Review by Alpha218

"A good game that definitely kicks some tail."

In Gex: Enter the Gecko, you play as Gex, a smart-mouthing gecko tasked to save TV land from the clutches of evil. And if the idea of mouthy one-liners being spouted out at you isn't enough to convince you that this game is worth a play, then read on.

Story:
I'm just going to cut to the chase here – if you're looking for a story to go along with your platformer, you've picked the wrong game. The basic gist of the story is that Gex is sitting around at home watching TV when two suited men suddenly confront him. They take him into interrogation until he agrees (with lots of benefits, of course) to stop his arch-rival, Rez, from taking control of TV land. So as you can see, the story in the beginning isn't that great. And to avoid spoilers, I'm simply going to say that the ending is just as lackluster. But really, that's okay. The story can easily be ignored, as the other parts of the game do a great job of helping you forget the lack of a decent storyline.
Story gets a 4/10

Gameplay:
Yes, gameplay. Probably the part of the review that you're most concerned about, and rightly so. Basically it comes down to this – it's fun. The platforming is (mostly, because of camera issues sometimes) solid, and thankfully Gex can pull himself up on ledges (via his tongue, funnily enough) which prevents the platforming from becoming infuriatingly hard, since there's some ledges that you can barely make. The difficulty curve is very nice, as it eases you into the platforming very nicely. You have your standard high jump (via tail bounce), you can attack enemies with your tail, and hey, you get to do flying karate kicks to boot (because who doesn't like flying karate kicks?).

There's one part of the gameplay I don't particularly like – the silver remotes. There are two of these in every normal level and they unlock the bonus levels. One is simply hidden in the level. This one is fine. However, there is one that you have to collect 120 different collectibles to get, and it is somewhat frustrating with all of the backtracking needed to get this remote in the levels because some paths don't have enough collectibles to get this remote.

Another complaint is that sometimes the camera can be very irritating. You're given 3 options on how you want you camera to work – manual, semi-automatic, and automatic. They're all bad in the same situations. I have no idea why automatic is even in here as it does the same thing as semi-automatic except you have no control over the camera whatsoever. Semi-automatic also fails in certain sections because the camera turns so that you cannot see where you are supposed to be jumping or the camera moves mid-jump. Trying to rotate the camera usually results in the game telling you you can't do that or the camera simply snapping back into the same difficult place once you move. Manual camera does not help at all when you are trying to do some of the more complicated platforming in the game. Overall, however, these complaints are far from game-breaking.
Gameplay gets a 7/10

Graphics and Environments:
The graphics are a tad better than what you'd expect from your average Playstation game. Everything is clear and the graphics don't detract from the game, which is important.
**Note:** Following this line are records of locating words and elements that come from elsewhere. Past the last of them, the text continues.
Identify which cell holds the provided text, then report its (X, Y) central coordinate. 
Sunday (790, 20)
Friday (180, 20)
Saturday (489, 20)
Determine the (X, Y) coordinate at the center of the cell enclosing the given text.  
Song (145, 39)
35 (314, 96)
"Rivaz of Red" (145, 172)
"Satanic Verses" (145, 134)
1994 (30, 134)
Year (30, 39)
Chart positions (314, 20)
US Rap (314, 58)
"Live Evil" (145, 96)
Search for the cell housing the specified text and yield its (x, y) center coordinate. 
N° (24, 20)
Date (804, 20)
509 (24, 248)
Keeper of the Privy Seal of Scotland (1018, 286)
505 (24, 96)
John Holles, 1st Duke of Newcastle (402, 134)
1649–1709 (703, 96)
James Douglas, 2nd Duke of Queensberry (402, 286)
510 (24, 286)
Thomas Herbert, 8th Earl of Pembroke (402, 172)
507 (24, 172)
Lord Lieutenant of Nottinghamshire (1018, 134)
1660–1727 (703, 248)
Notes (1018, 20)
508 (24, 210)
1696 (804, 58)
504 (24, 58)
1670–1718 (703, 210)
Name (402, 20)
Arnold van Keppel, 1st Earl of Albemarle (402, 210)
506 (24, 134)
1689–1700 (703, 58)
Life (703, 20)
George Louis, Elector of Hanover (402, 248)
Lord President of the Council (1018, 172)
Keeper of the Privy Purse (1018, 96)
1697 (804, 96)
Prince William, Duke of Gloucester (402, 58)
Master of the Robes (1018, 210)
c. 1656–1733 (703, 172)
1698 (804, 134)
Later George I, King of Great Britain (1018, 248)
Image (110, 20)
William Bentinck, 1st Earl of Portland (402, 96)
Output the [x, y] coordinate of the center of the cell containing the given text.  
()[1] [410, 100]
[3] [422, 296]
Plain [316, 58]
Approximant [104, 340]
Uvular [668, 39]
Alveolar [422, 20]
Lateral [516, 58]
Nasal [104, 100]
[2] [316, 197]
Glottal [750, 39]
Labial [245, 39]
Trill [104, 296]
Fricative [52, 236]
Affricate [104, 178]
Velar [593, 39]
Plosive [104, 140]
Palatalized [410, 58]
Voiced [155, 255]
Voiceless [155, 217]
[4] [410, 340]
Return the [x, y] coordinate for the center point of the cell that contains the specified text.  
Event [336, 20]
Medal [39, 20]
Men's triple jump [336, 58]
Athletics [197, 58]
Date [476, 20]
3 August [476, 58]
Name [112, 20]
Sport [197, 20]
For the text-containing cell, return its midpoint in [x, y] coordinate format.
Now, onto the environments. This game has several entertaining types of level templates. From a cartoon show to a pre-historic channel, Gex has some interesting environments to go through (with interesting names as well – such as “Frankenstienfeld” and “The Umpire Strikes Out”) if he wishes to reach Rez and save TV. However, it's slightly obvious that the designers may have gotten lazy when it came to designing level themes, however – the Scream TV theme was used in a total of 5 levels in the game, as opposed to the other themes that got 3 levels max. Playing through 5 separate Scream TV-themed levels got to be repetitive in the end, and ultimately impacts the score that this section shall receive.
Graphics and Environments gets a 6/10

Music:
Unlike the somewhat disappointing selection in environments, the music tracks in this game are varied and likable, not to mention the fact that they fit their host levels very well. There are also multiple tracks in each level, making each part of them feel unique. The Toony TV tracks were definitely “toony”, the Circuit Central tracks were definitely tech-inspired, and the Kung-Fu Theatre tracks definitely sounded oriental in nature. This game, being such a parody of TV in general, also features funny theme song cameos, such as the Jetsons theme song in one of the Space Channel levels.
Music gets a 7/10

Voice Acting:
Yes, I do consider the one-liners an important enough part of this game that they got their own section – and for good reason. For the most part, they are very funny, and I admit that some had me laughing for a good 5 minutes. I would give this section a perfect score because I really like a lot of the jokes, however by the end of the game I feel that the distribution of them was terrible. Jokes that had me on the floor laughing in the beginning of the game had me shaking my head in disgust by the end, and certain level-specific jokes I did not hear enough of. Also, a word to the wise – the older and more mature you are, the more references you are likely to understand and laugh at.
Voice Acting gets an 8/10

Overall, I give this game a 7/10. The story was laughable, while I found the rest of the categories good enough to justify this rating (especially the voice acting) While many of these qualities alone make a decent game (except for the lackluster story, of course), the combination of them makes a great, albeit somewhat lacking in replayability, game.